Charles Baudelaire Biography Quotes 75 Report mistakes
| 75 Quotes | |
| Occup. | Poet |
| From | France |
| Born | April 9, 1821 |
| Died | August 31, 1867 |
| Aged | 46 years |
Charles Baudelaire was born in Paris on April 9, 1821, the only child of Joseph-Francois Baudelaire, a civil servant and amateur artist, and Caroline Archenbaut Defayis. His father died when Charles was still a child, and his mother soon remarried Jacques Aupick, an army officer who rose to become a general and diplomat. The remarriage shaped much of Baudelaire's inner life: he adored his mother yet resented the discipline and careerist values represented by Aupick. Moves between Paris and Lyon and studies at demanding schools gave him a polished classical education, but also deepened his dislike of conformity and sharpened a taste for independence, elegance, and provocation.
Formative Years and First Writings
In 1841 his family tried to redirect him with a long sea voyage. Baudelaire sailed toward the Indian Ocean, experiencing Mauritius and Reunion, absorbing vivid tropical impressions that later surfaced in poems and prose. On returning to Paris he came into his inheritance. A period of extravagant living followed: refined clothes, artworks, and a succession of rented rooms, including at the Hotel Pimodan on the Ile Saint-Louis, where he moved in bohemian circles and discussed art, literature, and new intoxicants. Debts mounted, and his family placed his funds under legal guardianship administered in part by a notary named Ancelle, a constraint he never forgave.

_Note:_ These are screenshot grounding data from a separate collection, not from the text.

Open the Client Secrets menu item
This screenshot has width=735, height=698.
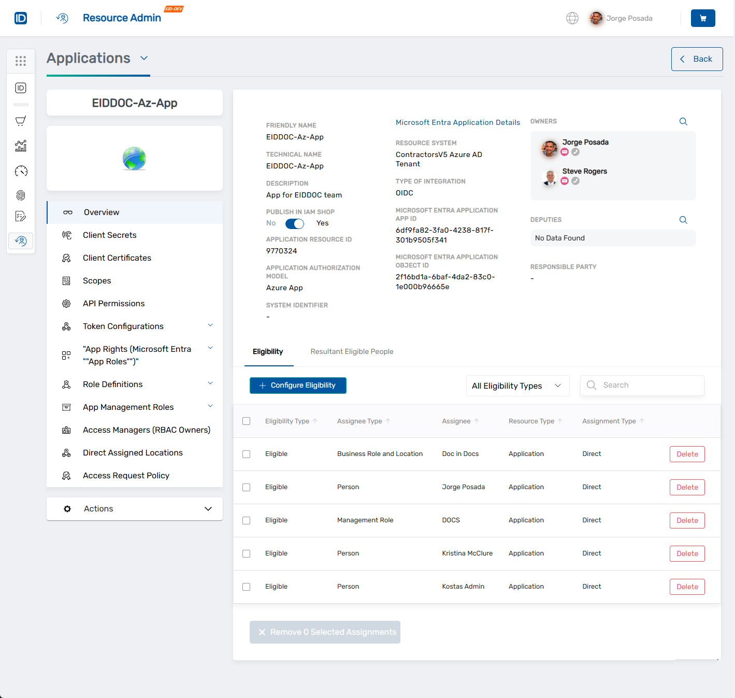tap(109, 235)
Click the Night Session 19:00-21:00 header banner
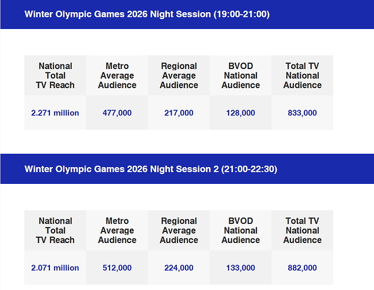374x290 pixels. [147, 14]

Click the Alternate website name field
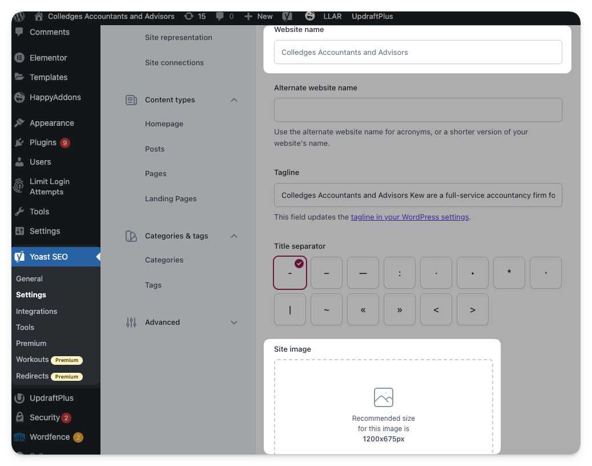pyautogui.click(x=418, y=110)

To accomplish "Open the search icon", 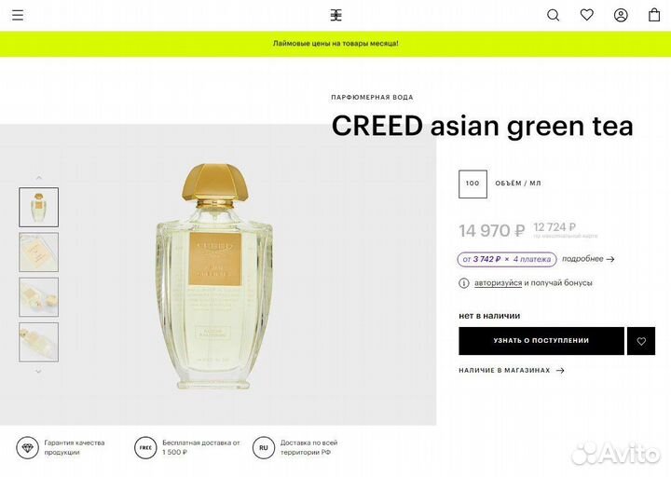I will (553, 16).
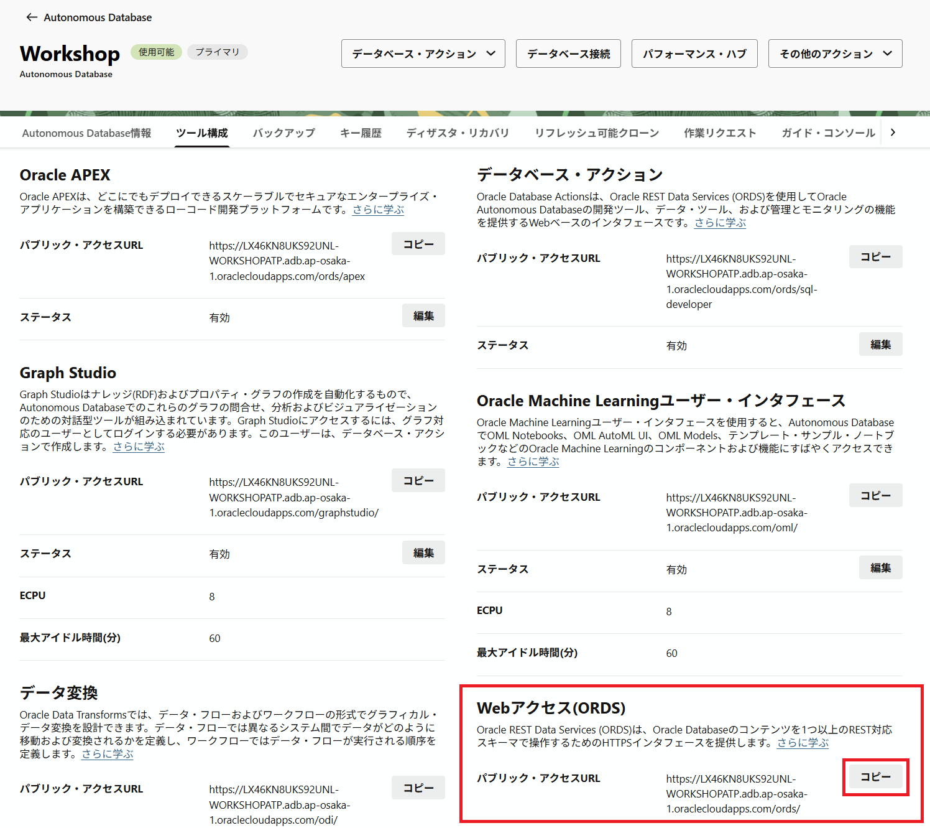
Task: Click the back arrow to Autonomous Database
Action: click(x=32, y=17)
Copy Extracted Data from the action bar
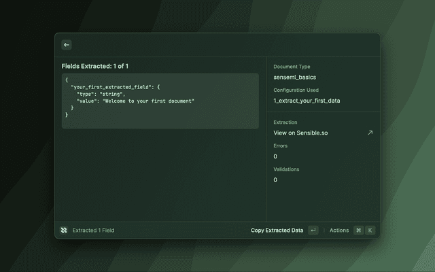Screen dimensions: 435x272 tap(277, 231)
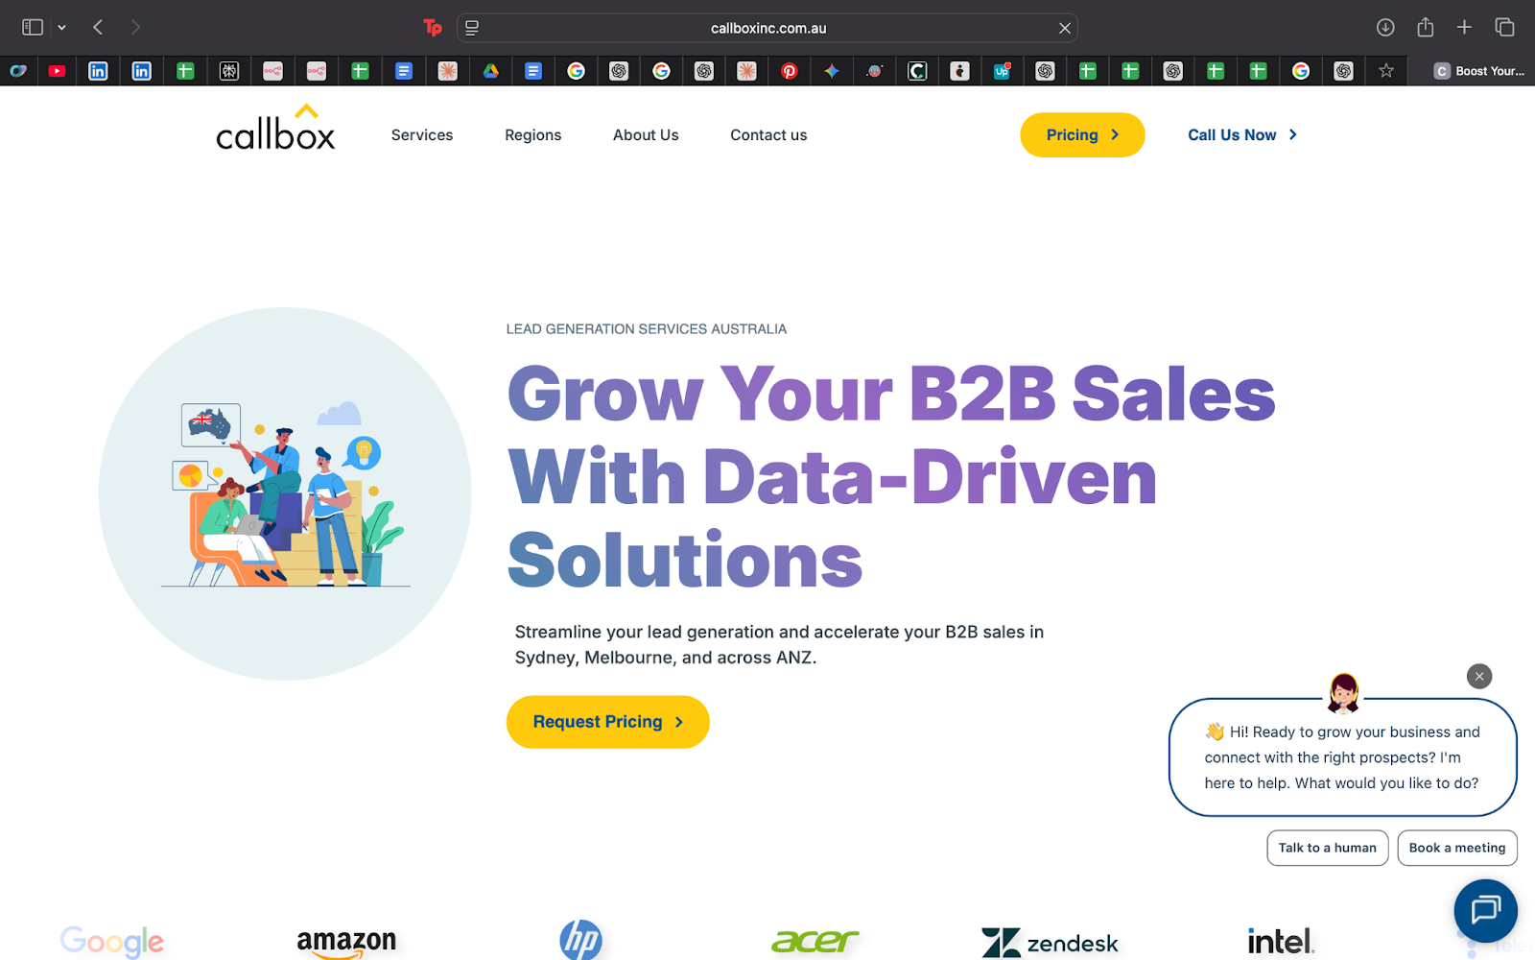
Task: Open the YouTube favorite icon
Action: [57, 71]
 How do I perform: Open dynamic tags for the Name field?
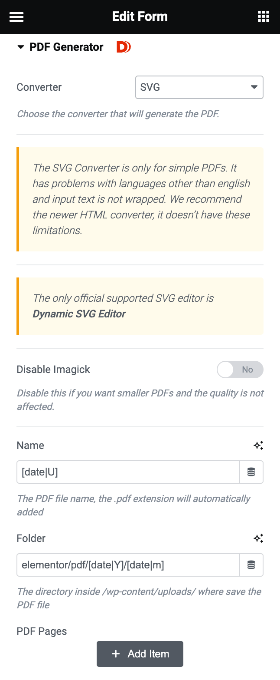click(251, 472)
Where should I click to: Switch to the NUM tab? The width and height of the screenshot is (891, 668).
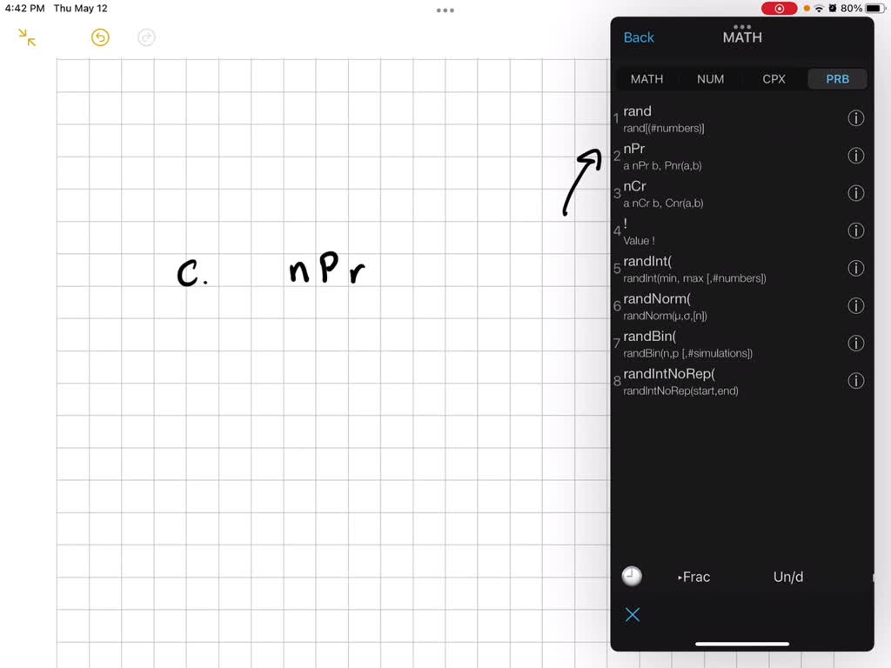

The mid-1840s brought his first important criticism. In the Salons of 1845 and 1846 he defended modern painting and praised Eugene Delacroix, articulating a vision of modern beauty grounded in the present and in the city. He developed the figure of the flaneur, the artist-observer of the crowd, and a refined ethics of dandyism. He also began translating and championing writers whose sensibility he felt matched his own, notably Edgar Allan Poe, whose tales and poems he rendered into French with meticulous care.
Personal Relations and Parisian Circles
Baudelaire's life unfolded in intense attachments. The actress and dancer Jeanne Duval, of Caribbean origin, was his companion for many years, a source of desire, conflict, and recurring inspiration. He also formed relationships with Marie Daubrun and with the salon hostess Apollonie Sabatier, to whom he addressed fervent poems. He frequented gatherings where figures such as Theophile Gautier, Gerard de Nerval, and Nadar explored new ideas in art and sensation; he tested the limits of perception with hashish and opium, experiences he later examined soberly in essays.
The upheavals of 1848 drew him briefly into the streets, but politics never replaced his commitment to art. He cultivated friendships and rivalries in letters and painting, wrote about Daumier and Delacroix, and observed with wary sympathy the ambitions of younger realists like Gustave Courbet.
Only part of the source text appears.